O conceito de ilícito lucrativo é central nesse debate. Ele parte do reconhecimento de que, para algumas empresas, a violação das normas de consumo é lucrativa enquanto as sanções administrativas não forem suficientemente severas para superar o ganho obtido com a prática ilegal. Assim, a aplicação de penalidades elevadas visa alterar essa equação, tornando o descumprimento da legislação desvantajoso do ponto de vista econômico. No caso analisado, o tribunal entendeu que o valor fixado na multa seguia esses critérios e que a redução seria inadequada, pois comprometeria o efeito dissuasório da punição. Além disso, o TJES reforçou que o controle judicial sobre os atos administrativos deve se limitar à legalidade e à legitimidade, sem interferir no mérito das decisões proferidas por órgãos de defesa do consumidor como o PROCON.
Essa mudança de posicionamento representa um marco importante para as relações de consumo no Espírito Santo.
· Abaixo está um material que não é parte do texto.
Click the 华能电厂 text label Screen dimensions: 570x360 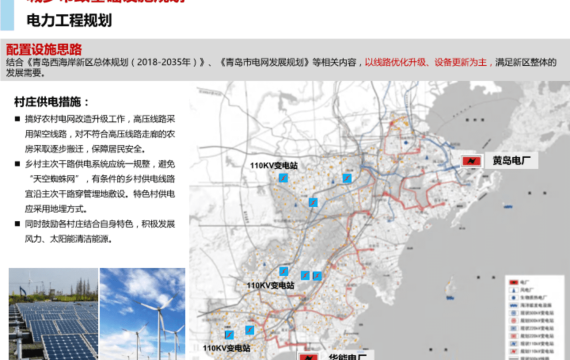[x=348, y=357]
A aplicação de multas que superem as vantagens obtidas com o ilícito tem o potencial de mudar a forma como empresas se relacionam com seus consumidores. Ao perceberem que as infrações não serão mais toleradas como um "custo do negócio", as empresas tendem a adotar práticas mais equilibradas, respeitando os direitos do consumidor e agindo de forma mais harmônica e ética.
O impacto dessa nova abordagem vai além da esfera punitiva. Ao proteger os consumidores de forma mais eficaz, o TJES contribui para restaurar o equilíbrio nas relações de consumo e reforça a confiança no sistema de proteção ao consumidor. Trata-se de um avanço alinhado aos princípios do Código de Defesa do Consumidor, que busca proteger a parte mais vulnerável da relação contratual e promover a igualdade material. Com a manutenção de multas proporcionais à gravidade das infrações e à capacidade econômica das empresas, espera-se que estas passem a priorizar o cumprimento voluntário das normas de consumo, investindo em conformidade e abandonando práticas que desrespeitam os consumidores.
A decisão do TJES, ao adotar a tese do ilícito lucrativo, traz uma nova esperança para o Estado do Espírito Santo. É uma sinalização clara de que os abusos não serão mais tolerados e que as empresas serão responsabilizadas de maneira efetiva pelos danos que causam à coletividade. Essa evolução jurisprudencial reforça o papel das sanções administrativas como instrumento de mudança de comportamento, incentivando práticas comerciais mais justas e relações de consumo mais harmoniosas.